A drive-through in the Denver suburbs made out of repurposed lumber and shipping containers
A tour with Rubinfeld through Seattle showcases the new approach: A wall in the café on Amazon's corporate campus is constructed out of used bicycle tire tubes; at the University Village shopping center, chalkboards came from an old school. And now Starbucks is rolling out a store format that takes Rubinfeld's repurposing principles further -- with store structures made from old shipping containers. The initiative is part of the company's greater push into drive-throughs, an area CEO Howard Schultz has highlighted as a key growth opportunity. Some 60% of all new U.S. stores that Starbucks (No. 208 on the Fortune 500) has planned for the next five years will be drive-throughs. While the company won't say how many it will build from shipping containers, Rubinfeld envisions hundreds.

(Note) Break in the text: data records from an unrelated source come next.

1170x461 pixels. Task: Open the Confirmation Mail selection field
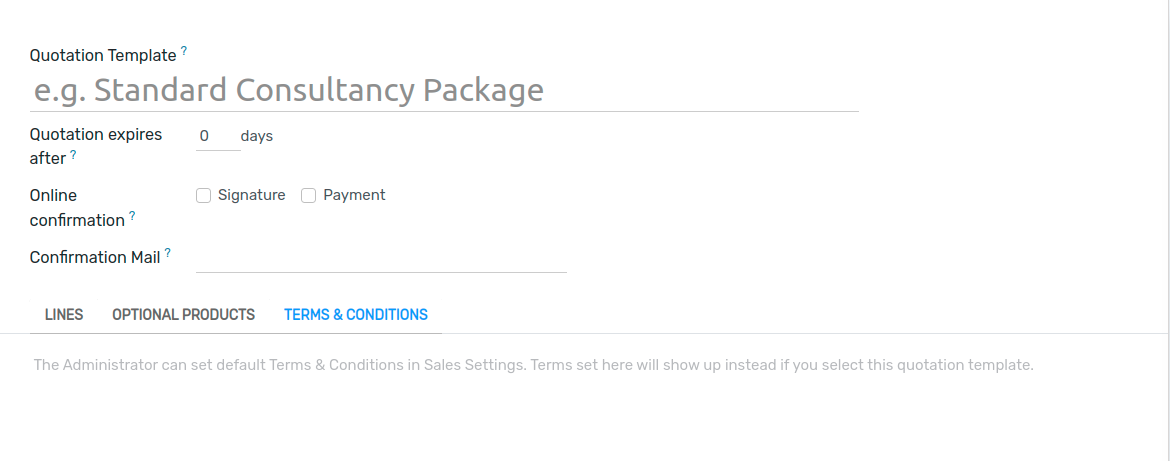point(381,259)
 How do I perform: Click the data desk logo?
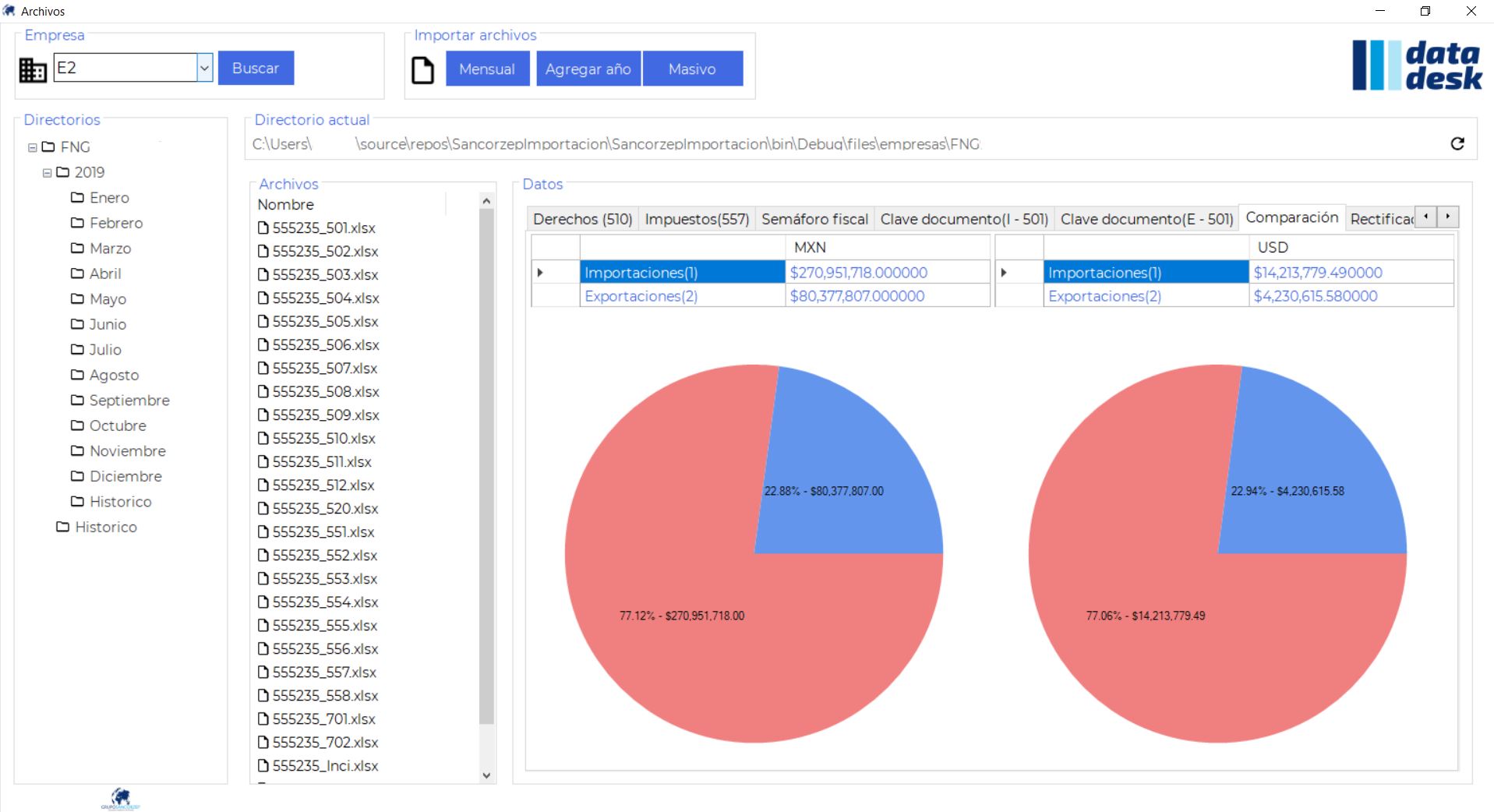pyautogui.click(x=1416, y=66)
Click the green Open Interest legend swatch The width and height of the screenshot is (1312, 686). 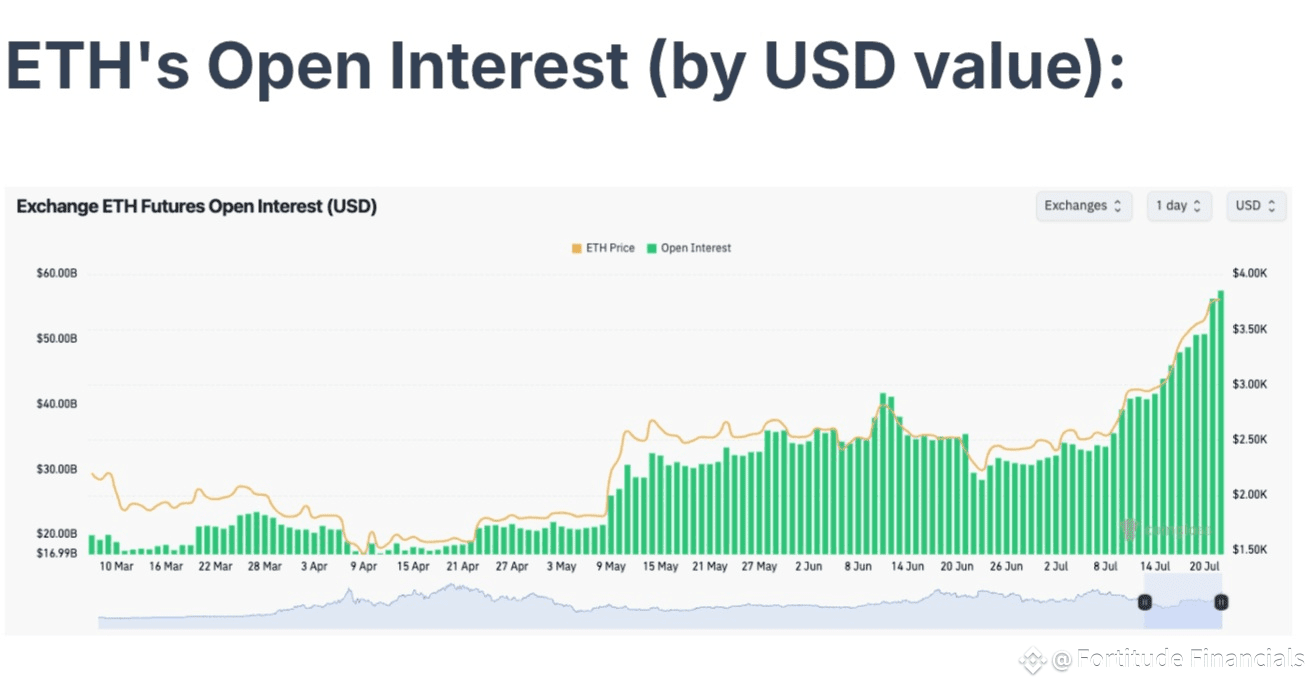point(651,248)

Some of the container locations will be what Starbucks is calling micro drive-throughs. At just about 380 square feet, the micros will be among the smallest Starbucks sites in existence. The tiny footprint lets the company enter high-traffic locations previously out of reach. Starbucks' other container format -- one stacked on top of the other -- will provide drive-through and walk-up service. These "hammerheads," in Starbucks parlance, are about 550 square feet. Portland will get a container hammerhead later this month on a main bicycling thoroughfare, so it will have a walk-up window, bike racks, and a big patio for all the walkers and bikers. The design of each store is meant to reflect its surroundings.